What’s going on with interest rates in 2023?

In Buyers, Homeowners, Sellers by Doug Phelps

The last few weeks we’ve focused on metrics and analysis of market performance in 2022 and what 2023 might look like for both buyers and sellers, novice and experienced. No matter which category you might find yourself in this year, rest assured that I am here to help with your buying or selling process and any general questions you have. That being said, a hot topic right now is that of interest rates. Interest rates are something that industry professionals and homeowners alike are watching very closely right now. There are a lot of questions about rates right now and I’m happy to dive into this complex topic.  

How do higher interest rates affect real estate?

Simply, interest rates influence how much a mortgage is both in a lifetime and a monthly payment. In the last few weeks of January 2023, we’ve seen interest rates hover around the upper-5% to lower-6% range for a 30-year fixed rate mortgage. A pleasant improvement from the 7%’s we were at late in 2022. This after the Federal Reserve raised short-term rates to slow inflation – defined as too much money chasing too few goods – in the second half of 2022 and into the new year. We’ve also seen layoffs in the mortgage industry indicating that there is some slow down as buyers shy away from signing up for a 30-year mortgage at a higher rate, and refinancing is slow right now too. Overall, it is no surprise higher mortgage interest rates slow down the real estate market in Metro Denver and nationwide.

Do interest rates affect cash buyers?

It would be assumed that cash buyers don’t worry about interest rates as they don’t have to go through a traditional financing experience, but this isn’t necessarily true. For example, cash buyers who are buying as an investment property may be concerned about interest rates if they ever plan to put a mortgage on the home. Cash buyers may opt to do this later as a way to generate cash for other investments. A cash buyer may also be concerned about interest rates if they are concerned about forgoing interest income. 

Is now a good time to buy a home?

As we’ve discussed in the last few weeks, January typically brings a higher inventory in the housing market as some sellers wait for the new year to list their home as opposed to over the holiday season. A higher inventory typically means a better value for their dollar for buyers. So this simple supply and demand ideology means that now is a decent time to buy a home regardless of those higher interest rates. The reason being is that a buyer can always refinance in the coming months or years when interest rates lower. Remember, a high interest rate now doesn’t mean the rate has to stay high over the life of the mortgage as refinancing is always an option. And it can be done multiple times as desired.

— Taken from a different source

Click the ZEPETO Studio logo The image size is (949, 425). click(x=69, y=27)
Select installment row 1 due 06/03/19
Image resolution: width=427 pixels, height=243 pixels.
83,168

Is now a good time to refinance?

Depending on your budget and financial comfort, many mortgage professionals recommend refinancing when you can change your rate by 1-2%. If rates are hovering around the mid 6% range, unless your mortgage rate is currently at 7% or 8% then it is not ideal to refinance right now and you’ll want to wait. Interest rates greatly impact the refinance business, even more-so than the real estate market as a whole. 

When will interest rates lower?

This is THE question on most people’s minds right now and while there is no solid answer, some professionals anticipate a lowering of rates as we get into the summer months of 2023. They are in a decline now as I reported in a previous post. Overall, I watch the rates and overall market trends closely and I’m happy to keep you all updated. The key thing is to watch the core Consumer Price Index (CPI). The updates of this are in the middle of each month. My eyes will be watching for the May 10 update.